PARTS OF THE EXERCISE
(a) Can you revise the sequencing article, starting at "Although it is" and ending at "in the genome.", with "glioblastoma" changed to "glioma"?
(b) What comes next in the sequencing article? Continue it from its last sentence.

Although it is a major accomplishment to be able to map the majority of transcripts in a bacterial genome, another significant aspect of this research is what it means for the DNA microarray. “The place I can speak in the most informed way is gene-expression analysis by sequencing. On that topic, I don’t see a long-term future for microarrays. The only thing holding us back is cost. Costs have been coming down steadily.”
Probing Mutations in Cancer
At the Broad Institute, researchers are looking for genetic causes of glioblastoma. Stacey Gabriel, Ph.D., director of the genome sequence and analysis program, will be presenting the results of their search using next-generation sequencing methods. The goal is to identify different kinds of genetic changes that may cause the cancer, such as point mutations, structural rearrangements, and other events in the genome.
In the past, a variety of methods would also have been used, including microarrays and conventional sequencing. Second-generation sequencing offers the benefit of addressing many questions in a single experiment. “There are things we can find with sequencing that we wouldn’t have found before,” Dr. Gabriel says, adding, “we’ve found rearrangements in the glioblastomas, for example, that we weren’t able to see on the SNP arrays. There are also interesting transformations of some genes that were new to us. In ovarian cancer we’re finding, using a combination of point mutations and structural rearrangements, new pathways important in the cancer.”
One of the key strategies of their approach is targeting only the coding portion of the genome, which is just 1–2% of the overall genome. They utilize Solexa, using a method invented at the Broad Institute, and work in collaboration with Agilent Technologies. “We call it hybrid selection. It’s a technology that uses long oligos that Agilent synthesizes on arrays. The long oligos are cleaved off the arrays and capture corresponding parts of the human genome. We’re able to isolate the part that gets captured and sequence that.”

(Dataset entries)

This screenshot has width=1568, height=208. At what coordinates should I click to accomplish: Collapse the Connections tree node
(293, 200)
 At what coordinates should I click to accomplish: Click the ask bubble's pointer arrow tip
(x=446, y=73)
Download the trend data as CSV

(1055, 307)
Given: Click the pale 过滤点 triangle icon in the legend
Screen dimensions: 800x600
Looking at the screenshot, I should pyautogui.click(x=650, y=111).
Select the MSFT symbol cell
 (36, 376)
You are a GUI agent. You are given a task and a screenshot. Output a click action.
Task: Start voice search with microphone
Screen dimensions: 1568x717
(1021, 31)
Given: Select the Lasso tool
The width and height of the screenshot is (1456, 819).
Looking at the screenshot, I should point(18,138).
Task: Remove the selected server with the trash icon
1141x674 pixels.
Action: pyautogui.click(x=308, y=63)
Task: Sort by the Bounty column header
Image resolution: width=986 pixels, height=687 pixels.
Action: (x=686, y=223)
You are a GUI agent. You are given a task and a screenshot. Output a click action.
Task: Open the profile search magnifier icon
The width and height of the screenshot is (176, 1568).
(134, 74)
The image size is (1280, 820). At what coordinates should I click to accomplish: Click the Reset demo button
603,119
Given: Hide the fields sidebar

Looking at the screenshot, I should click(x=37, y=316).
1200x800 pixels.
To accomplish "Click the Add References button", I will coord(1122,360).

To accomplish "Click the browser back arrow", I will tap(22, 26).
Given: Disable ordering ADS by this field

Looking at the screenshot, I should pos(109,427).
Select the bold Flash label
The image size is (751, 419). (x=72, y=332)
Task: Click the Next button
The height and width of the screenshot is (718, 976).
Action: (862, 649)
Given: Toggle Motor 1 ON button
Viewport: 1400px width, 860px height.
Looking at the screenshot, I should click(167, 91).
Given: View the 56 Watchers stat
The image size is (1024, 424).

RESPONSES IN ORDER
(a)
Although it is a major accomplishment to be able to map the majority of transcripts in a bacterial genome, another significant aspect of this research is what it means for the DNA microarray. “The place I can speak in the most informed way is gene-expression analysis by sequencing. On that topic, I don’t see a long-term future for microarrays. The only thing holding us back is cost. Costs have been coming down steadily.”
Probing Mutations in Cancer
At the Broad Institute, researchers are looking for genetic causes of glioma. Stacey Gabriel, Ph.D., director of the genome sequence and analysis program, will be presenting the results of their search using next-generation sequencing methods. The goal is to identify different kinds of genetic changes that may cause the cancer, such as point mutations, structural rearrangements, and other events in the genome.

(b)
The most powerful of these is a set of all human exons—from all 20,000 human genes. That allows the scientists to target every gene in one experiment. “The power of using next-generation sequencing and the richness of the information that we’re getting now, in an almost routine way, is impressive,” adds Dr. Gabriel. “There’s still a long way to go to really work out the best and most sensitive and specific analysis. I think that some of the errors that are created in this data are still poorly understood. One of the main challenges right now is increasing the accuracy of our interpretation of data.”
Matthew Ferber, Ph.D., is a codirector of the clinical molecular genetics laboratory at Mayo Clinic. His group is working on hereditary colon cancer. They start with 22 colon cancer genes on a Roche NimbleGen (Roche Applied Science) capture array, then elute the DNA and submit it for second-generation sequencing on the 454 and Solexa platforms.
The goal of this initial experiment was to compare the two platforms to see which is most useful for diagnostic purposes. “Each company right now has its strengths and weaknesses,” Dr. Ferber explains. Ultimately, the comparison seems pretty much a wash, and Dr. Ferber has not yet made a final decision.
“At the end of the day, the answer no clinical lab wants to hear is, you’ll have to sequence with both platforms to get a clear clinical picture. The economics of this for a clinical laboratory becomes untenable. There must be a convergence of the technology that allows for high throughput, short run time, long reads, all at an economical price.”
Second-generation sequencing has developed rapidly since its introduction in 2005. Now appearing in research, industrial, and clinical laboratories, it is finding new uses and new applications, and in some cases supplanting older technologies.